Dataset entries:
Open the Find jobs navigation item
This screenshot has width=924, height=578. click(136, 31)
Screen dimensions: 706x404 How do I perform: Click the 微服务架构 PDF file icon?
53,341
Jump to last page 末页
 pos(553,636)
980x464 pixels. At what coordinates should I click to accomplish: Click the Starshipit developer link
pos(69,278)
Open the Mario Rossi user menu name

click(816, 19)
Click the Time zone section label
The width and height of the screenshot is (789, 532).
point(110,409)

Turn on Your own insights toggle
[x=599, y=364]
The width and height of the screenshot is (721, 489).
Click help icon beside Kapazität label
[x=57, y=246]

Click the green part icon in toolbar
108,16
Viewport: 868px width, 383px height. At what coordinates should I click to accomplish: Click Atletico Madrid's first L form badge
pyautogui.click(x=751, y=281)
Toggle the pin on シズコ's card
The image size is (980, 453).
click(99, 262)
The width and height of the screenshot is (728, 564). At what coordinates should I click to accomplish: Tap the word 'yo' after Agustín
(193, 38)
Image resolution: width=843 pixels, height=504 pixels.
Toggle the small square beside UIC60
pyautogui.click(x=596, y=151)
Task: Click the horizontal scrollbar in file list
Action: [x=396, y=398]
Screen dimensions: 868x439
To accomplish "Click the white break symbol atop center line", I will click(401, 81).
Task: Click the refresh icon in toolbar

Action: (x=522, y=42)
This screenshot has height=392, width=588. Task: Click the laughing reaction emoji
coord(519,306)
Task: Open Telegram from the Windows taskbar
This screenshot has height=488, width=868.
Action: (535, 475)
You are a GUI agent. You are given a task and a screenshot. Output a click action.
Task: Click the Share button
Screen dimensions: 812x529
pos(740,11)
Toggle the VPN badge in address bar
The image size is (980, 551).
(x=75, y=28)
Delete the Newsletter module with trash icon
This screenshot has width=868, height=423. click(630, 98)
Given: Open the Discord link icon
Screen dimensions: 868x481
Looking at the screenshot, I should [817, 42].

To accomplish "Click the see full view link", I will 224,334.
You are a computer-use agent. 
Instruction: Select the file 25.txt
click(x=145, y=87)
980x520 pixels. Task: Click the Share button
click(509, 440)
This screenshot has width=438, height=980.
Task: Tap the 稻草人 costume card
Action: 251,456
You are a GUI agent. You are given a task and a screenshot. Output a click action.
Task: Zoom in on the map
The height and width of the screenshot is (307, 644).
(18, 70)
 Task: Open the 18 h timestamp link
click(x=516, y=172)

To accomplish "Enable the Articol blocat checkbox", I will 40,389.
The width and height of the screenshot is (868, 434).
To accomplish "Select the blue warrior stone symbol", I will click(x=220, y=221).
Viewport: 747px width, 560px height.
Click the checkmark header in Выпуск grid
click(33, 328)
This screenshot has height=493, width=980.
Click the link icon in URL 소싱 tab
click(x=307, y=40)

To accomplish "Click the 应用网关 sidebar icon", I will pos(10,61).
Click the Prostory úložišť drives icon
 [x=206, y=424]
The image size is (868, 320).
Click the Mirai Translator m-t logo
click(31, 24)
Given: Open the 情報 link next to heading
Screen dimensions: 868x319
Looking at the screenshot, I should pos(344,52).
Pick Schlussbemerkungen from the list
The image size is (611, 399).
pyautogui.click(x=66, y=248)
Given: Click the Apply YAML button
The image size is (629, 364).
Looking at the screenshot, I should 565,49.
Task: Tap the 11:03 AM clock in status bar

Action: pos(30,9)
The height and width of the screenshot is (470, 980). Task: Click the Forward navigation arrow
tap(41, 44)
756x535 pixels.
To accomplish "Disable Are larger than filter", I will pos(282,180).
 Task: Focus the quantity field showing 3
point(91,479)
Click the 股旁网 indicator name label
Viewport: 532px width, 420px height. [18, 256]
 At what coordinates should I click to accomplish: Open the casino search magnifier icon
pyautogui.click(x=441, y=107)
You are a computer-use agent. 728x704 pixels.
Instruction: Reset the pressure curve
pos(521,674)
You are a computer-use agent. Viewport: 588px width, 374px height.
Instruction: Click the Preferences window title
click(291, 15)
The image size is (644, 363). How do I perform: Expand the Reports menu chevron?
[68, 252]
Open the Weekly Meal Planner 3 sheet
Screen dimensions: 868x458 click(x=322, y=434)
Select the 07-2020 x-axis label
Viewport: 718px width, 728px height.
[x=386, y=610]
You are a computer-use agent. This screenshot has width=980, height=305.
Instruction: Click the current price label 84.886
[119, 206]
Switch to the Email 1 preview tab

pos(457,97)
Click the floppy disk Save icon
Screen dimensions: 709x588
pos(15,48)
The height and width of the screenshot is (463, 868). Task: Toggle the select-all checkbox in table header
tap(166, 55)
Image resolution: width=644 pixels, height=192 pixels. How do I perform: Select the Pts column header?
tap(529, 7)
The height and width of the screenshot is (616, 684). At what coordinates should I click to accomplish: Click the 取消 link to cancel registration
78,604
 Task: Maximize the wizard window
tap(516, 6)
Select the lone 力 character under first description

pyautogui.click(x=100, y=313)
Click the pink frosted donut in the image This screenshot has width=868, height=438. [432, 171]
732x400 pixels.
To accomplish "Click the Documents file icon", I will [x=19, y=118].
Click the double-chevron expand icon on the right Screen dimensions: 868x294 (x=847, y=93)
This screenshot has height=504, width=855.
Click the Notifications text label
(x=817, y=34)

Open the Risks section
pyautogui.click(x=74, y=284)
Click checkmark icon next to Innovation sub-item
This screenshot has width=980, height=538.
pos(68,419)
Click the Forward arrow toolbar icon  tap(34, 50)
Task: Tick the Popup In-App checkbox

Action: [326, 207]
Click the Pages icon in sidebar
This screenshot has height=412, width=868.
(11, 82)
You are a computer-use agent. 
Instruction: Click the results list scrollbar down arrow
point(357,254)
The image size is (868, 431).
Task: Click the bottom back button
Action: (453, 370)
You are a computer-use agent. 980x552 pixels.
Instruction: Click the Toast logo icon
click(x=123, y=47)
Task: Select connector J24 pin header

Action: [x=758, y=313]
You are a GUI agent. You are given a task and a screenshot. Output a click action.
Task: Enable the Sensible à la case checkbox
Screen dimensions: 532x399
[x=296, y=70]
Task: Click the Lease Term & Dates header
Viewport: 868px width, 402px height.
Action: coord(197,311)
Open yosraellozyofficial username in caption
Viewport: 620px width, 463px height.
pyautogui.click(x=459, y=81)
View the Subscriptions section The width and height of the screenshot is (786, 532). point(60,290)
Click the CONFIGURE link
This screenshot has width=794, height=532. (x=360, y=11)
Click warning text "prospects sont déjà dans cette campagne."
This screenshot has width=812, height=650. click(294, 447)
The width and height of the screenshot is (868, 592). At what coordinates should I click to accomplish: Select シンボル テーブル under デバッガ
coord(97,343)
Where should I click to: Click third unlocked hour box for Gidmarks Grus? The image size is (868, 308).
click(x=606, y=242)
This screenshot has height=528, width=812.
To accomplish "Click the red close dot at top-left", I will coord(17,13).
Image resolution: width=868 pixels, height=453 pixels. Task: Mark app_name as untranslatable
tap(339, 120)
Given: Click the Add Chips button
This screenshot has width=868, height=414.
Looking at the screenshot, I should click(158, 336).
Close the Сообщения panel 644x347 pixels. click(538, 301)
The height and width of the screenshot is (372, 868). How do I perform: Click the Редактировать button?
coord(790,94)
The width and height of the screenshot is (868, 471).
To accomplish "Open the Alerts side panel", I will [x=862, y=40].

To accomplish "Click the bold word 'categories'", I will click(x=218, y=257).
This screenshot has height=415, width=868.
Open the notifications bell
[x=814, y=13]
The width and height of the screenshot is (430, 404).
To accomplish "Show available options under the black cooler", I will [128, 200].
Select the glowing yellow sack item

TASK REQUIREMENTS :: Where the word "Enable" occurs in a line of the records, copy that line.

EXPECTED OUTPUT ::
To accomplish "Enable the Articol blocat checkbox", I will 40,389.
Task: Enable the Sensible à la case checkbox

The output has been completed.